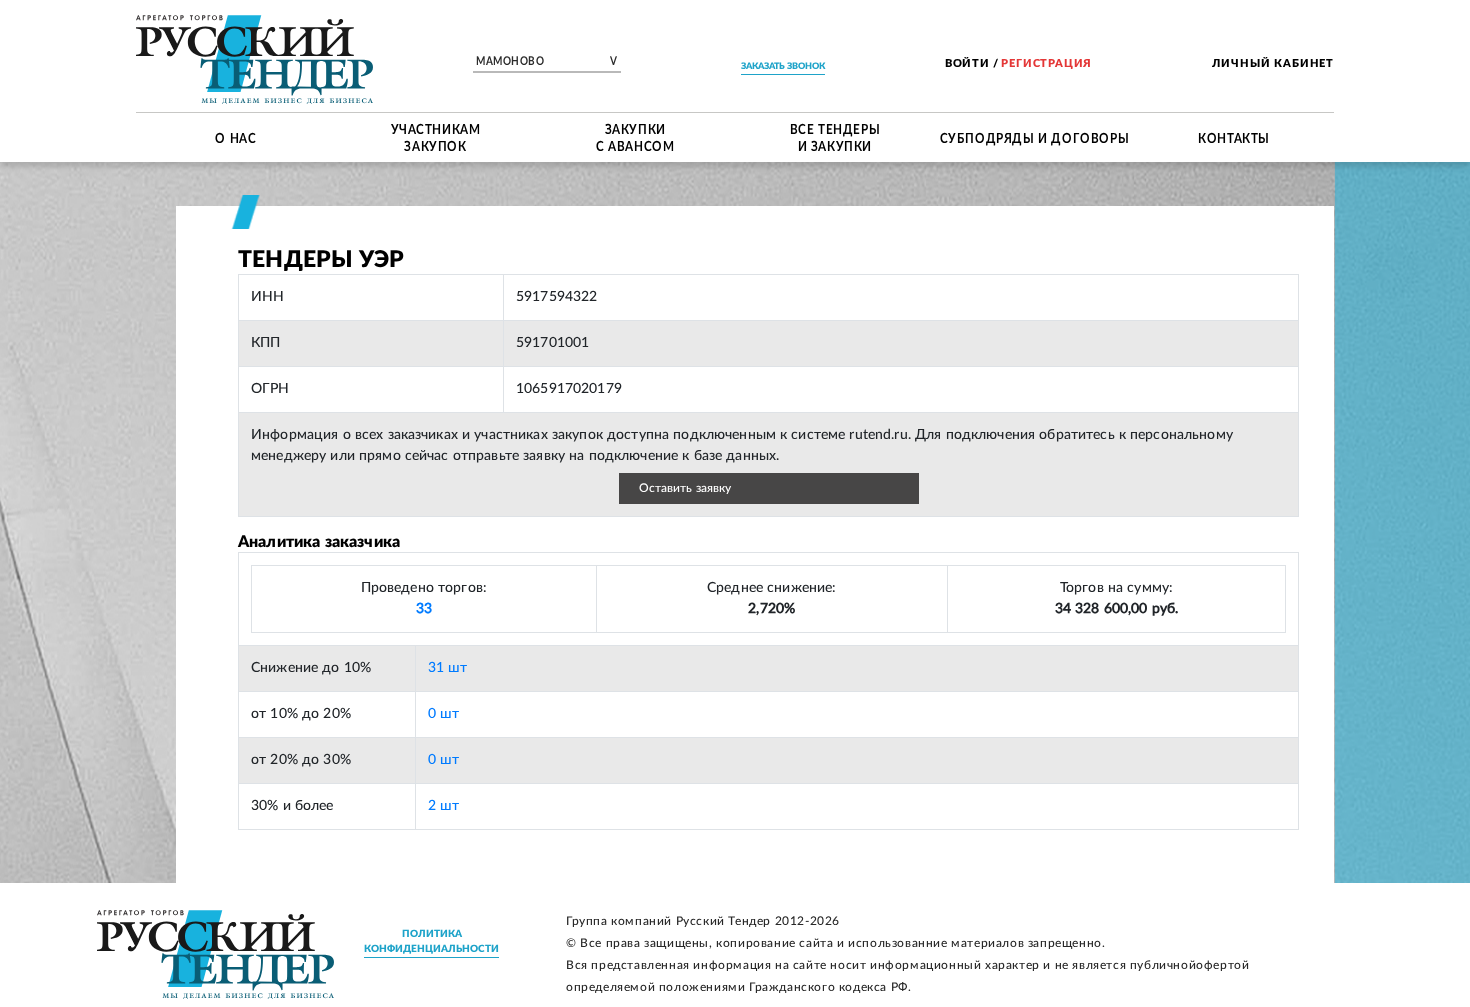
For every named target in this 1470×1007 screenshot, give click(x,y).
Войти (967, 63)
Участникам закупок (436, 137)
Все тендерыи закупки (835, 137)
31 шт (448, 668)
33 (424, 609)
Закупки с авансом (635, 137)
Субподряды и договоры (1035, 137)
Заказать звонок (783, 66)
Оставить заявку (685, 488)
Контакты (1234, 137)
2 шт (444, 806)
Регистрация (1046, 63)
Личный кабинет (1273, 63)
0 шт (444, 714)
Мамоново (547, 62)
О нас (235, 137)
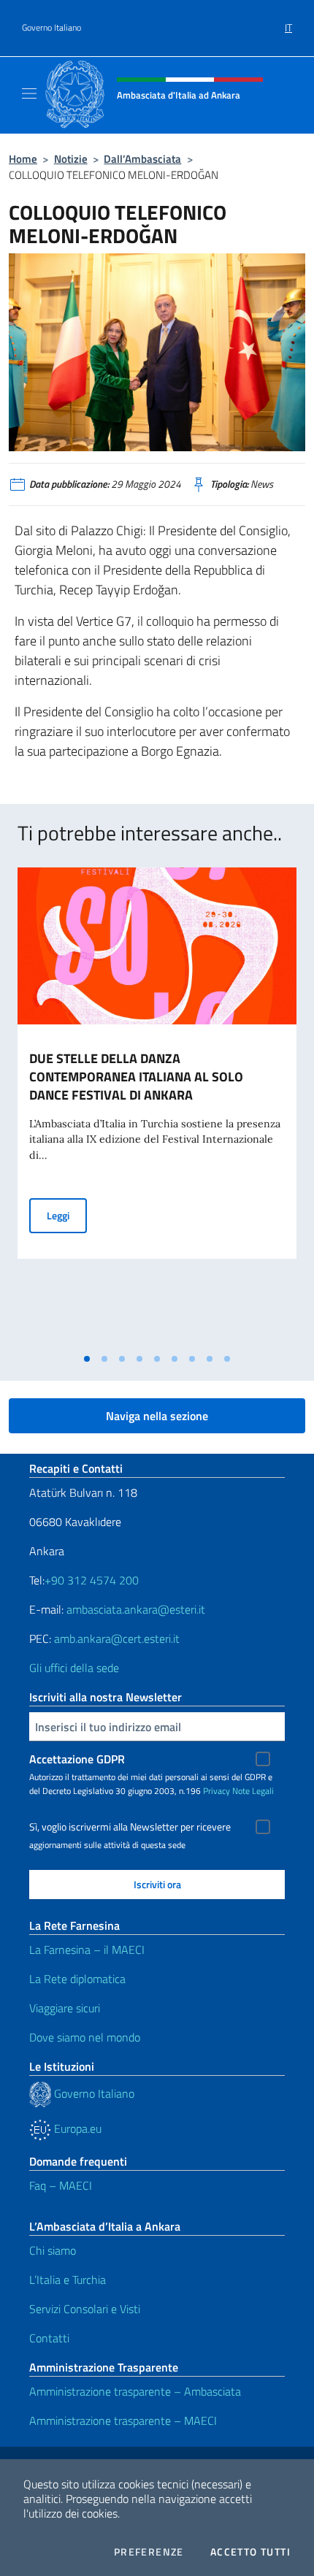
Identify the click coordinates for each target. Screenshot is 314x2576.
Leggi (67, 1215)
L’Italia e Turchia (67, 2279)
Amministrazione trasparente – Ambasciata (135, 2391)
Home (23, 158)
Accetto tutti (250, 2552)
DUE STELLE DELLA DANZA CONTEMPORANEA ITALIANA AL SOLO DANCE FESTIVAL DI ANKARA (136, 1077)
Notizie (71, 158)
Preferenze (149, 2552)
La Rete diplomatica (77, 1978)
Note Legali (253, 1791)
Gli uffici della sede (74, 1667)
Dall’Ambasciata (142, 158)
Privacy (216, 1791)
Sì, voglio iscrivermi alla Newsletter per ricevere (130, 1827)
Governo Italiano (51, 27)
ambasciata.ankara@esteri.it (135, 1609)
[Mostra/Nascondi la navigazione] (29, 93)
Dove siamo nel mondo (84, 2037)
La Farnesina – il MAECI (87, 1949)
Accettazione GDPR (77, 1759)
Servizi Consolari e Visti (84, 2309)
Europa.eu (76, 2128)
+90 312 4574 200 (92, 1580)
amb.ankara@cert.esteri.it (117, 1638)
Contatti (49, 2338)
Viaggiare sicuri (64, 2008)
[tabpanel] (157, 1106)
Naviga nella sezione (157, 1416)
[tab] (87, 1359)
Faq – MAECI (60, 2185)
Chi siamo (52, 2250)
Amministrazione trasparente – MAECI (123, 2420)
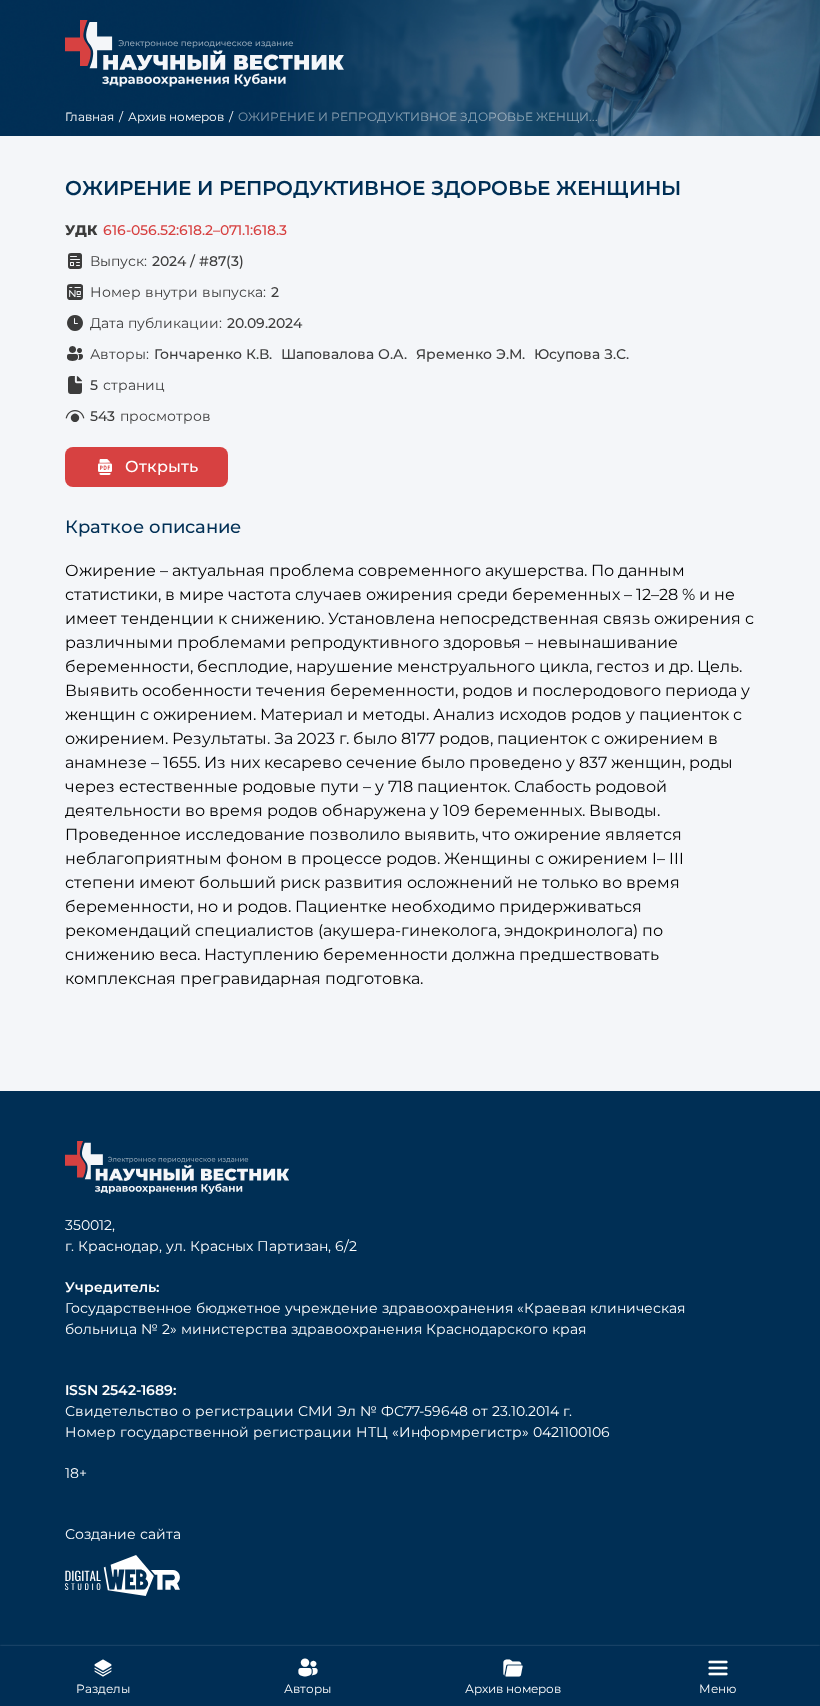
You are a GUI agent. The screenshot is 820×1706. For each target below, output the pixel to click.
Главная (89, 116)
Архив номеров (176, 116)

What is expected:
Return exactly the lines from the one containing "Accettazione GDPR (77, 1759)" through the end of the records, leaving out every picture.

Written response:
Accettazione GDPR (77, 1759)
Servizi Consolari e Visti (84, 2309)
Europa.eu (76, 2128)
+90 312 4574 200 (92, 1580)
amb.ankara@cert.esteri.it (117, 1638)
Contatti (49, 2338)
Viaggiare sicuri (64, 2008)
[tabpanel] (157, 1106)
Naviga nella sezione (157, 1416)
[tab] (87, 1359)
Faq – MAECI (60, 2185)
Chi siamo (52, 2250)
Amministrazione trasparente – MAECI (123, 2420)
You are a GUI agent. The screenshot is 820×1706. For each target below, output the pixel to click.
Главная (89, 116)
Архив номеров (176, 116)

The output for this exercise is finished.